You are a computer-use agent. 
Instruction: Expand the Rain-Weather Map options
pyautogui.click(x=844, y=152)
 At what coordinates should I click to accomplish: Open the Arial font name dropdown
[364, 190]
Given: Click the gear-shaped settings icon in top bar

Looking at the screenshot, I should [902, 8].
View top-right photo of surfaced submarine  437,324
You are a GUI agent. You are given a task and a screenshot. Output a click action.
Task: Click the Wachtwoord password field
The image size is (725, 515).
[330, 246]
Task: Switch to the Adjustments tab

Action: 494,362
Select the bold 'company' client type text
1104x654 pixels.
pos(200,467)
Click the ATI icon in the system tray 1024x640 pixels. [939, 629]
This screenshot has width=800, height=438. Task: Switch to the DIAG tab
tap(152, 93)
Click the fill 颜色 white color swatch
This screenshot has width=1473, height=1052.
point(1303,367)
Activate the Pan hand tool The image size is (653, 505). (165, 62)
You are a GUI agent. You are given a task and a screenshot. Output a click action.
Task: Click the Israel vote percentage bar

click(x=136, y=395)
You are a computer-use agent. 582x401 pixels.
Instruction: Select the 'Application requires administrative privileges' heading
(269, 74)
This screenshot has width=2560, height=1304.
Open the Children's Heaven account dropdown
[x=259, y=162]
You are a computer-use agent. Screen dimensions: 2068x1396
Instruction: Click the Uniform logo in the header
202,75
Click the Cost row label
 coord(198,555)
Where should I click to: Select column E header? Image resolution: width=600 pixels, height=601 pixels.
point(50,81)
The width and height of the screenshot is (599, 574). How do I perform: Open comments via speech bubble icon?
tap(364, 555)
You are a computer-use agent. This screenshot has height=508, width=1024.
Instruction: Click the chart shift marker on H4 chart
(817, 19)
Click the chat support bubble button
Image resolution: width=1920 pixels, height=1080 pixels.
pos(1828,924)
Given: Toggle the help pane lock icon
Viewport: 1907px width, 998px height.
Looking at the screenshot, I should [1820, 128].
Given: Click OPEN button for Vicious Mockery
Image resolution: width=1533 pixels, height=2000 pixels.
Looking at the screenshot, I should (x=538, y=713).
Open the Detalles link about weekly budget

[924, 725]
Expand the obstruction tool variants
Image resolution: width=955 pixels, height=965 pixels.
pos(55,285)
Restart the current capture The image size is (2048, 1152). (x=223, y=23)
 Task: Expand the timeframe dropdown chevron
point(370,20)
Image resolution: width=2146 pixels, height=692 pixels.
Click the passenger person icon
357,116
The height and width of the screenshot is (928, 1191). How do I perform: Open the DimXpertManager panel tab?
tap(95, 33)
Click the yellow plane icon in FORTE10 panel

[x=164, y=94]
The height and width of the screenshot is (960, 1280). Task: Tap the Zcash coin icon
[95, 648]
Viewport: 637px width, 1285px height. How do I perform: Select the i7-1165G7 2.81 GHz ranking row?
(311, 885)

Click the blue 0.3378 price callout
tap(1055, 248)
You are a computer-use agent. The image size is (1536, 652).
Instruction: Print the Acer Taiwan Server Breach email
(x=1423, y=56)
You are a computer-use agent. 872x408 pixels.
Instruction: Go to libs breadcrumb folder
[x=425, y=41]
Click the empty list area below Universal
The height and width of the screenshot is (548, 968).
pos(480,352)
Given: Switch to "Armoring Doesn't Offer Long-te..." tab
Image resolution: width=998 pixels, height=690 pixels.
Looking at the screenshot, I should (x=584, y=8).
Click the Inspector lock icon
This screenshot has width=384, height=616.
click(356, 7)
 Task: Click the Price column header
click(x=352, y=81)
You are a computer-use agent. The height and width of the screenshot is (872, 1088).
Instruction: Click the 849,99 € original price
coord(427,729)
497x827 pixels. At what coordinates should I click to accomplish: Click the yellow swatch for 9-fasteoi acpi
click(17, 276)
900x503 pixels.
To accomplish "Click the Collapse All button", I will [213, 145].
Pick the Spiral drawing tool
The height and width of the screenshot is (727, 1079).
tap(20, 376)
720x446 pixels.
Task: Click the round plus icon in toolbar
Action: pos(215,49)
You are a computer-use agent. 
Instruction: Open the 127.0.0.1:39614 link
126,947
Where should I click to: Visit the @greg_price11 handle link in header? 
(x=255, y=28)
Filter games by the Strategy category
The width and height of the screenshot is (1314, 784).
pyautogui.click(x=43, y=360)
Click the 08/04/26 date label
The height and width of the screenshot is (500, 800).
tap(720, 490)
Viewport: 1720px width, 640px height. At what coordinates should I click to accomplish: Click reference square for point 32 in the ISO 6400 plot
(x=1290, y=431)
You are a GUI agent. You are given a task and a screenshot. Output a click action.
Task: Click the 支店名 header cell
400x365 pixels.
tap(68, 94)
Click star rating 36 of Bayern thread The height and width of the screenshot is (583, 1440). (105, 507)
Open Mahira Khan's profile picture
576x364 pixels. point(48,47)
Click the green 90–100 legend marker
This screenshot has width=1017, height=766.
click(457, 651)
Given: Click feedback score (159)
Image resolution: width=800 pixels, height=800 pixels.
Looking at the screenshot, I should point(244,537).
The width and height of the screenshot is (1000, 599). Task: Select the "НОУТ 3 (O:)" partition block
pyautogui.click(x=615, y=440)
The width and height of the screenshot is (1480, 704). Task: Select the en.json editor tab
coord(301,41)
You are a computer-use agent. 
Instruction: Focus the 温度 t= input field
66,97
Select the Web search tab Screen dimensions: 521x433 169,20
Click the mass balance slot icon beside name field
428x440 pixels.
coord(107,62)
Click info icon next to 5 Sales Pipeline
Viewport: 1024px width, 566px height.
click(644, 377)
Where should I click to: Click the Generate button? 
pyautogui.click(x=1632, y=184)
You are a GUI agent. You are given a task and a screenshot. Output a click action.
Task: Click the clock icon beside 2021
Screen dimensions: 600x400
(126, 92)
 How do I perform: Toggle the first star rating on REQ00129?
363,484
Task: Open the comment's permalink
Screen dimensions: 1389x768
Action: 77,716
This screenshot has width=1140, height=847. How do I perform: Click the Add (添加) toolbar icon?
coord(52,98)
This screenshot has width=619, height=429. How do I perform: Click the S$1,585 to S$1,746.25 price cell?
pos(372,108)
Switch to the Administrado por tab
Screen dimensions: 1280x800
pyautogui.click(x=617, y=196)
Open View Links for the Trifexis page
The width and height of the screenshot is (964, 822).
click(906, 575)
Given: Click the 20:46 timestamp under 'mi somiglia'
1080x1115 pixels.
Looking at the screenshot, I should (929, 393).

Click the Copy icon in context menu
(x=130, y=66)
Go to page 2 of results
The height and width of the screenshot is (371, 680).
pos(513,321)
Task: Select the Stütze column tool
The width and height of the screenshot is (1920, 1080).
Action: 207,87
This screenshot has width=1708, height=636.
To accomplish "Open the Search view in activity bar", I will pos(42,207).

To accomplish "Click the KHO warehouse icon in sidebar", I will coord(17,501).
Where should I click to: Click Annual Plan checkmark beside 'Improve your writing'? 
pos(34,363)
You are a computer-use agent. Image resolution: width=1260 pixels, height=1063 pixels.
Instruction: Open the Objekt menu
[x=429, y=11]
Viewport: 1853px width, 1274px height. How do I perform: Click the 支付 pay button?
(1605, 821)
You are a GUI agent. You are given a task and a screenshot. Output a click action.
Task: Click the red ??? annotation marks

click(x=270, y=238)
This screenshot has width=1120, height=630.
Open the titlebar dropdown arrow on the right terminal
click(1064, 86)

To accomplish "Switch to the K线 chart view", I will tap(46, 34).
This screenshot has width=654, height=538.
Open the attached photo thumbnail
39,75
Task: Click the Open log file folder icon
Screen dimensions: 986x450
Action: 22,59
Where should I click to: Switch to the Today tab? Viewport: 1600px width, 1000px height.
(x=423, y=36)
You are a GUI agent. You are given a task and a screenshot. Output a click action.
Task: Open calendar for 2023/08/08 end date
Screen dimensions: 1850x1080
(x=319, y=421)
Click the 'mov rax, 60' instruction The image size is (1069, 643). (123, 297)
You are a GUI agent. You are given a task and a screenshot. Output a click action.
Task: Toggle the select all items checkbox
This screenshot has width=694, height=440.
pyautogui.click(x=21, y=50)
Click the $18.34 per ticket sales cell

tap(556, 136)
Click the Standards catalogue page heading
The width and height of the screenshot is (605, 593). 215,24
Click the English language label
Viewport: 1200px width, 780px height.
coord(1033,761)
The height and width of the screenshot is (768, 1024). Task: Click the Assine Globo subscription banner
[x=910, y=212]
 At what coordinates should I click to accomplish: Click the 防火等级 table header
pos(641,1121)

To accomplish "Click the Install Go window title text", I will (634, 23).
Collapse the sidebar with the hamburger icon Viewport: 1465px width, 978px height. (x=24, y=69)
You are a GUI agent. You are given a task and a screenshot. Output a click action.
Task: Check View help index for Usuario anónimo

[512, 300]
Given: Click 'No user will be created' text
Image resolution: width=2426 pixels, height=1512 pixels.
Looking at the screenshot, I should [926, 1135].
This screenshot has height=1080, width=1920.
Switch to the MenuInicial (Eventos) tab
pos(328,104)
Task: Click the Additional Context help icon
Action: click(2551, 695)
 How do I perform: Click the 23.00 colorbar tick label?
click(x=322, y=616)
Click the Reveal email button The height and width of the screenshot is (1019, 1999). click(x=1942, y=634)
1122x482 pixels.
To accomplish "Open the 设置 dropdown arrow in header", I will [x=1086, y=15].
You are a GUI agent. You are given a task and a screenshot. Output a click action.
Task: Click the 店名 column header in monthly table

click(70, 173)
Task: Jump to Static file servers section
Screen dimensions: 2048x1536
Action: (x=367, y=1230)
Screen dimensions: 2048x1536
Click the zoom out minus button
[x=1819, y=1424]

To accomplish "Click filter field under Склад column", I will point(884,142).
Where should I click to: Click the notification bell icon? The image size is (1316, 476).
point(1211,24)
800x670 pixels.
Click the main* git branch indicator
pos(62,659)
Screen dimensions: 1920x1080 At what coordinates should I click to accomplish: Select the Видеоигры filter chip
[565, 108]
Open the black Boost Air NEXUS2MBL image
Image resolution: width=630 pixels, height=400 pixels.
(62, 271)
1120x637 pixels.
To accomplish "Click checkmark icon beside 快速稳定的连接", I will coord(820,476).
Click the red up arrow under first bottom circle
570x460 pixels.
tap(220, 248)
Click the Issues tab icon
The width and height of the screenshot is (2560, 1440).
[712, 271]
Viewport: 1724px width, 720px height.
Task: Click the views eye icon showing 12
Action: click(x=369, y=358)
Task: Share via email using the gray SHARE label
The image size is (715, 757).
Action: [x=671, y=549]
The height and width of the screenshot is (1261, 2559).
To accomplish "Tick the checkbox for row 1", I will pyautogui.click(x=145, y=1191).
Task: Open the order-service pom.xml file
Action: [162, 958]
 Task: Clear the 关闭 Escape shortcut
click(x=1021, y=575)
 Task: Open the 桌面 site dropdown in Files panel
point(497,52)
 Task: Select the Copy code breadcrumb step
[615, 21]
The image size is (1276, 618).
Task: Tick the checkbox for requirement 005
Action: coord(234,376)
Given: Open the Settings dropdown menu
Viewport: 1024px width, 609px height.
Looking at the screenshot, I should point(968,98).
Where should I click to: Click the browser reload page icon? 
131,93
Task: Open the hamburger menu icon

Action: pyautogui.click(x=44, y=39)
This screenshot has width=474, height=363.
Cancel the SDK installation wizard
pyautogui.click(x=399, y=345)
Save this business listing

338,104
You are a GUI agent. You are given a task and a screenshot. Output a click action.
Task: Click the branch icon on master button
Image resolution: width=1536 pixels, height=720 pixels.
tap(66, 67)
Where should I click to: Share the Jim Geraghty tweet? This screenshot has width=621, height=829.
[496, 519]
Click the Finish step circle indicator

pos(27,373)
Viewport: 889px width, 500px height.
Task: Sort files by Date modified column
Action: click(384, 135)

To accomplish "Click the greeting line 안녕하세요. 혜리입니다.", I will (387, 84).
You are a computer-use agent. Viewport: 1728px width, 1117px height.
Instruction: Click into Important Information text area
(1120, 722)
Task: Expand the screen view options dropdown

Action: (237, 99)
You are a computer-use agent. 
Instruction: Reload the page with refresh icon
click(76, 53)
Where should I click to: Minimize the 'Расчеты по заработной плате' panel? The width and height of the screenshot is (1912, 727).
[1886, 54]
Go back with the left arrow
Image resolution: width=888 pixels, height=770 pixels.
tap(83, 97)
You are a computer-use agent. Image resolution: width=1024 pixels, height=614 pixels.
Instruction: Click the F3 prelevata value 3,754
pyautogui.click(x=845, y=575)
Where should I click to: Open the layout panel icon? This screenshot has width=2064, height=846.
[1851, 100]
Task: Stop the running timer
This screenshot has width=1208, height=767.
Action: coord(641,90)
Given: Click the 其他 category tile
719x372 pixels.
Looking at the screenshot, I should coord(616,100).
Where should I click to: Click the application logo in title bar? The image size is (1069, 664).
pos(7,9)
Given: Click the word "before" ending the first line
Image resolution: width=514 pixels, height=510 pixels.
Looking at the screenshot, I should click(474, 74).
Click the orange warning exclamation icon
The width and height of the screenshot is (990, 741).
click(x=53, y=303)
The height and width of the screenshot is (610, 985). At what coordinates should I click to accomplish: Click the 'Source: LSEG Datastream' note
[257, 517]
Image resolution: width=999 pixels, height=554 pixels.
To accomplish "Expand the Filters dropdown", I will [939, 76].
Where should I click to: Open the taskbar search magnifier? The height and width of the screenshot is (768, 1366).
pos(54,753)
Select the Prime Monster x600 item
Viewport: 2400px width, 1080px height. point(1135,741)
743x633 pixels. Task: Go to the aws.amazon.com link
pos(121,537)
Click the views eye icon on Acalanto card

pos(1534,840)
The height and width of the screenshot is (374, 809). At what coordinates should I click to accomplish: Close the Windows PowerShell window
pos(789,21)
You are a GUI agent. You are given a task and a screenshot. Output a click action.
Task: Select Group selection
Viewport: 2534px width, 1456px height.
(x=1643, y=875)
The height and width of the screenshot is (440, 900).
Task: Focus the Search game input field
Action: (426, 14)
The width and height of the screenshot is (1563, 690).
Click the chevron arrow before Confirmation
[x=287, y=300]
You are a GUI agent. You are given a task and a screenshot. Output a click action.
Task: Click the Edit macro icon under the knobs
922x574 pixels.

* _Stated task_: Which lines of the entries above contain the string "input"? List every such line in full, and treat uppercase and lowercase letters as different.

* _Finished task_:
Instruction: Focus the 温度 t= input field
Task: Focus the Search game input field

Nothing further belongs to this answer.